Barry Keoghan, playing Abel’s friend and manager Lee, is entirely wasted in a role that barely registers. Keoghan is saddled with dialogue that borders on parody and is given little to no internal life. He appears only to provide exposition or serve as a symbol of the enabling industry machine—a cliché that’s never developed.

Stylistically, the film is all over the place. Shults, a director known for blending visual flair with emotional storytelling, seems lost here. The cinematography veers wildly between dreamlike slow-motion and handheld chaos, with no thematic justification. The editing is jagged and often jarring, more confusing than kinetic. There’s a dissonance between image and emotion throughout the film, making it hard to feel anything beyond irritation.

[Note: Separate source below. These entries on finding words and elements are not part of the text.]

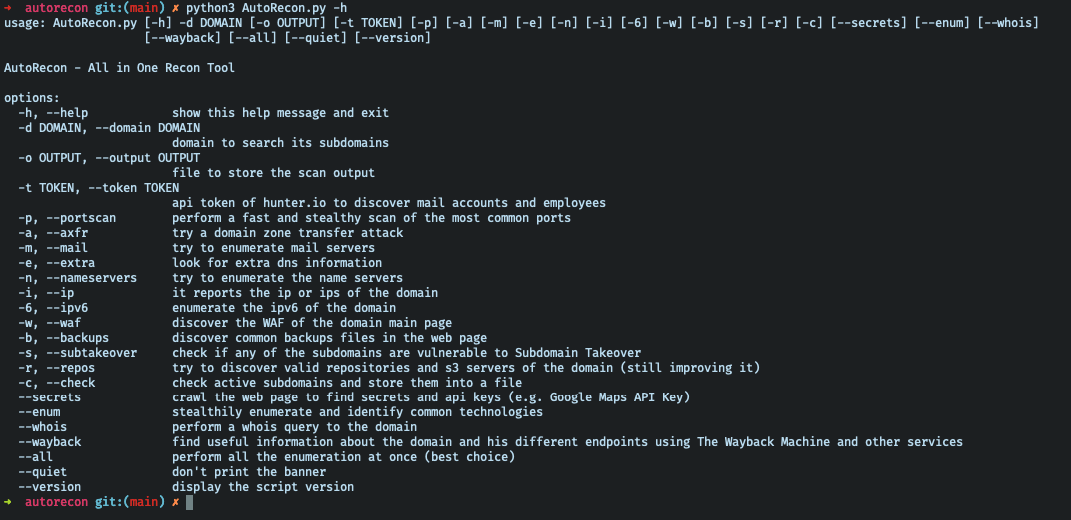
Task: Click '--version' in the options list
Action: click(49, 487)
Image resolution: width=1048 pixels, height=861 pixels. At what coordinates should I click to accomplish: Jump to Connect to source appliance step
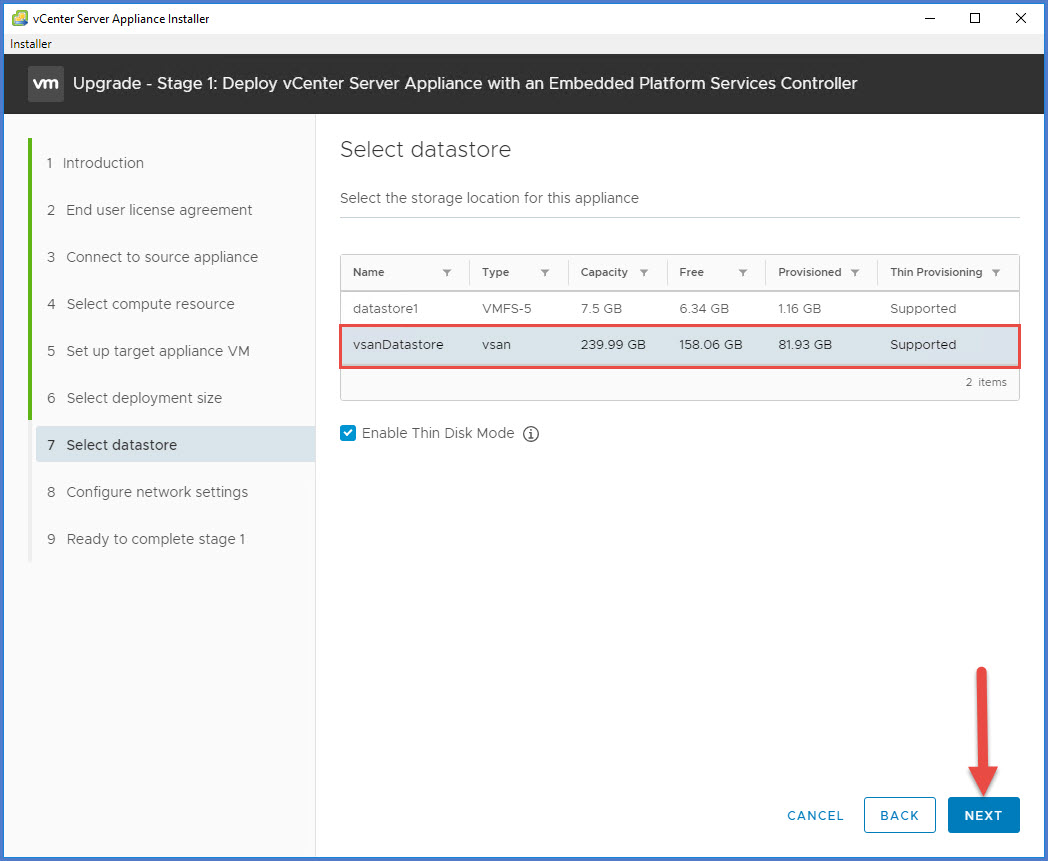(x=162, y=257)
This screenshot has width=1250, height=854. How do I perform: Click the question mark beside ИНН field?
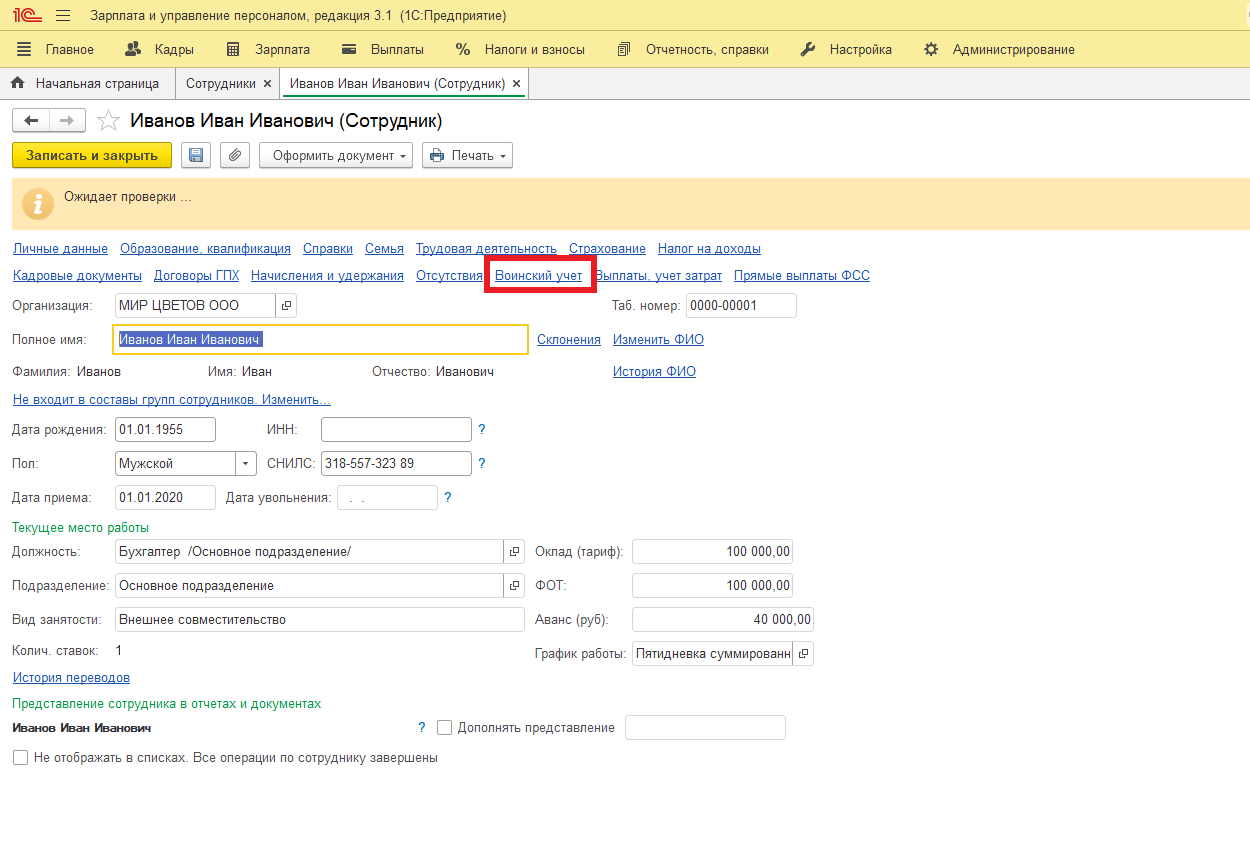482,430
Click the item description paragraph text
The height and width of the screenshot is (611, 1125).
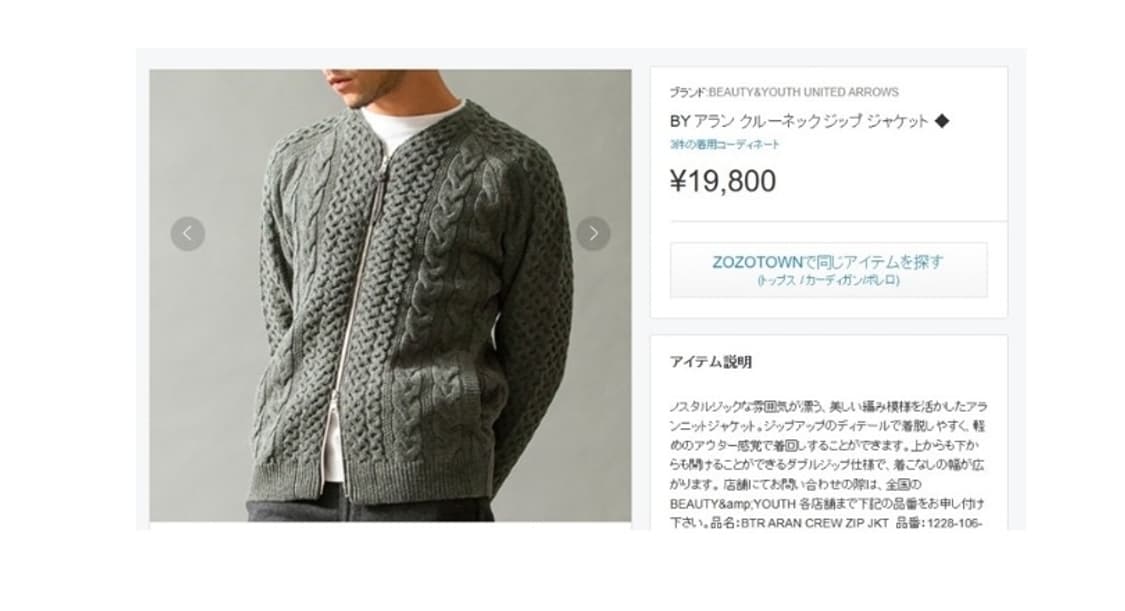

Tonally, Hurry Up Tomorrow is confused. It markets itself as a psychological thriller, but it lacks suspense or psychological depth. It occasionally gestures toward horror, then retreats. It toys with romance, then abandons it. It offers metaphysical dialogue about purpose and pain, but without philosophical insight. The film is so absorbed in its aesthetic that it forgets to build character, world, or tension. Even the surreal moments—meant to evoke a descent into the subconscious—feel like undercooked knockoffs of better films like Black Swan, Enter the Void, or The Neon Demon.

Most damning of all is the sheer sense of self-importance that looms over every frame. Hurry Up Tomorrow is not a story told out of necessity; it feels like a vanity project trying to disguise itself as catharsis. Tesfaye’s choice to make himself both the subject and the spiritual savior of the story (literally forced into confession and redemption through the power of his own music) borders on self-parody. It’s not daring—it’s delusional.

And as a fan—someone who has followed The Weeknd’s evolution from the haunting minimalism of Trilogy to the genre-defying pop brilliance of Starboy and beyond—this movie hurts. Tesfaye is an artist capable of genuine vulnerability and vision. But this film feels like he’s trying to say something profound without knowing what that something is. It’s the cinematic equivalent of a concept album where every track bleeds into the next but none of them stand on their own.

In the end, Hurry Up Tomorrow isn’t just a bad movie—it’s a grating, hollow experience that wastes the talents of nearly everyone involved. For fans of The Weeknd, it’s a bitter disappointment. For anyone else, it’s a pretentious slog through faux-profundity and artistic hubris.

Jenna Ortega deserves better, and so do we.